THE CLAIMS DEFINING THE INVENTION ARE AS FOLLOWS:
1. A pharmaceutical or veterinary composition comprising an antimicrobial peptide and a macrolide component together with a pharmaceutically or veterinarily acceptable carrier, wherein said antimicrobial peptide and macrolide component interact synergistically against a multi-drug resistant microorganism.
2. A composition according to claim 1, wherein said antimicrobial peptide and macrolide component interact with bidirectional antimicrobial synergy against a multi¬ drug resistant microorganism.
3. A composition according to claim 1 or 2, wherein said antimicrobial peptide is a member of the polymyxin class of antibiotics and synthetic derivatives thereof .
4. A composition according to claim 3, wherein said polymyxin is selected from the group consisting of polymyxin A, B1, B2, D1, D2, E1 and/or E2, F, G, M, P, S and/or T.
5. A composition according to claim 4, wherein said polymyxin is selected from polymyxin Bl and/or polymyxin B2.
6. A composition according to claim 4, wherein said polymyxin is selected from colistin A and/or colistin B.
7. A composition according to claim 6, wherein said polymyxin is in the form of a colistin salt.
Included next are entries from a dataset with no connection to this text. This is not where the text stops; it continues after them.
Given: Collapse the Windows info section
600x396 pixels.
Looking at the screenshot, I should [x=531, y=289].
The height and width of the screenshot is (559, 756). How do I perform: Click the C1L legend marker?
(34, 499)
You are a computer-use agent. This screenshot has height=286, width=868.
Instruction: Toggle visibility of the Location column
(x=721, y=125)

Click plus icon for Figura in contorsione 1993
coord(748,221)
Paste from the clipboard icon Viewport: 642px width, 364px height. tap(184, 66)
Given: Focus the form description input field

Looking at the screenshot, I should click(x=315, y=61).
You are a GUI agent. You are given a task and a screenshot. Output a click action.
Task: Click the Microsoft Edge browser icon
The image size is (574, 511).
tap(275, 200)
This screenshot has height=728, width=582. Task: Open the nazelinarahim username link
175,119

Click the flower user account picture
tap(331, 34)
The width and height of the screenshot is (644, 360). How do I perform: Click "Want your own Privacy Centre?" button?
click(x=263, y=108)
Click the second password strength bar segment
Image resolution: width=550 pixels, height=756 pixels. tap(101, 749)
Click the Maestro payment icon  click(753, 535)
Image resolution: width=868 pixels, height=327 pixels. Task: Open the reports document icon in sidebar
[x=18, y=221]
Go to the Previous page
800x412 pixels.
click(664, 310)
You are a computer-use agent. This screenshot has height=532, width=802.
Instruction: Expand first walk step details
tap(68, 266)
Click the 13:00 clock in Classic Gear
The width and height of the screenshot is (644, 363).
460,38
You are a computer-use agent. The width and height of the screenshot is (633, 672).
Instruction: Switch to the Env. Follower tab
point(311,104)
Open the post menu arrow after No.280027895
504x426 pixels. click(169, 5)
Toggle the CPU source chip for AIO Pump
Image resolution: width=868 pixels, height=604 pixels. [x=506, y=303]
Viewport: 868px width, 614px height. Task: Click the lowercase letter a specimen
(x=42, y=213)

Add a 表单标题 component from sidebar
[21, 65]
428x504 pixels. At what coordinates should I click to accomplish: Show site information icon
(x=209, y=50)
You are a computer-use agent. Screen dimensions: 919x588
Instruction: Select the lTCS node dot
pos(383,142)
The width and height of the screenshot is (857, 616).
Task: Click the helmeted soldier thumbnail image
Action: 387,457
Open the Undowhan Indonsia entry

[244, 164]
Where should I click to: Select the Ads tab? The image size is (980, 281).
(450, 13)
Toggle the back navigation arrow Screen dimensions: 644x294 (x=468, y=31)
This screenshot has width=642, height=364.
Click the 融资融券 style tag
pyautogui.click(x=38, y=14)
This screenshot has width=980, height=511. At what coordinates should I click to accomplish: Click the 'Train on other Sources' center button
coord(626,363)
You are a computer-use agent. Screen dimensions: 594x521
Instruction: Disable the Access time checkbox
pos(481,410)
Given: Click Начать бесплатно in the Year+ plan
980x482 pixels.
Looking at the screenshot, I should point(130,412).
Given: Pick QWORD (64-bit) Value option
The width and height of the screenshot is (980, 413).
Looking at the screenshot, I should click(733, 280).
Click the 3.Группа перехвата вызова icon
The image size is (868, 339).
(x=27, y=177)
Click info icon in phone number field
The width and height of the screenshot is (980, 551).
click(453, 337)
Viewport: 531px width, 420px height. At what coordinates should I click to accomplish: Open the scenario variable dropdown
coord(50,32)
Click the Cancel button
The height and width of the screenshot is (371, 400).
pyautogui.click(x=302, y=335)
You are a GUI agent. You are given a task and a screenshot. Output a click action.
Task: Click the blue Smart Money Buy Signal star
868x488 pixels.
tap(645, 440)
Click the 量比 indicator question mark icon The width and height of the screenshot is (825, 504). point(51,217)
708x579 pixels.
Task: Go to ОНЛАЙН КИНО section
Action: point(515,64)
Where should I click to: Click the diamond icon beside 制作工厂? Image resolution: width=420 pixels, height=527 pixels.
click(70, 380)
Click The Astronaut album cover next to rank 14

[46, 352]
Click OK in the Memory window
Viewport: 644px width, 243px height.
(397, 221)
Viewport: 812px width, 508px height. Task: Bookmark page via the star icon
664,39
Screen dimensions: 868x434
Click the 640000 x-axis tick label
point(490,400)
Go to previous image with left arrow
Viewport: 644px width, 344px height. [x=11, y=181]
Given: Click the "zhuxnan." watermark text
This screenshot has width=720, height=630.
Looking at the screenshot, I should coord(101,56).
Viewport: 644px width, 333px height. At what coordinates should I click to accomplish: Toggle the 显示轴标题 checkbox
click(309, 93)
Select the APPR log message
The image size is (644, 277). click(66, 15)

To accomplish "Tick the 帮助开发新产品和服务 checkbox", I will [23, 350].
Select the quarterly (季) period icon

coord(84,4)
8. A composition according to claim 7, wherein said salt is a methane sulphonate and/or a sulphate salt.
9. A composition according to any one of claims 1 to 8, wherein said macrolide is selected from ketolides and/or lactone ring-based compounds containing a 14 to 19 membered lactone ring.
10. A composition according to claim 9, wherein said lactone ring-based compound contains a 14-15 membered lactone ring.
11. A composition according to claim 9 or 10, wherein said macrolide is selected from the group consisting of erythromycin, clarithromycin, azithromycin and/or telithromycin.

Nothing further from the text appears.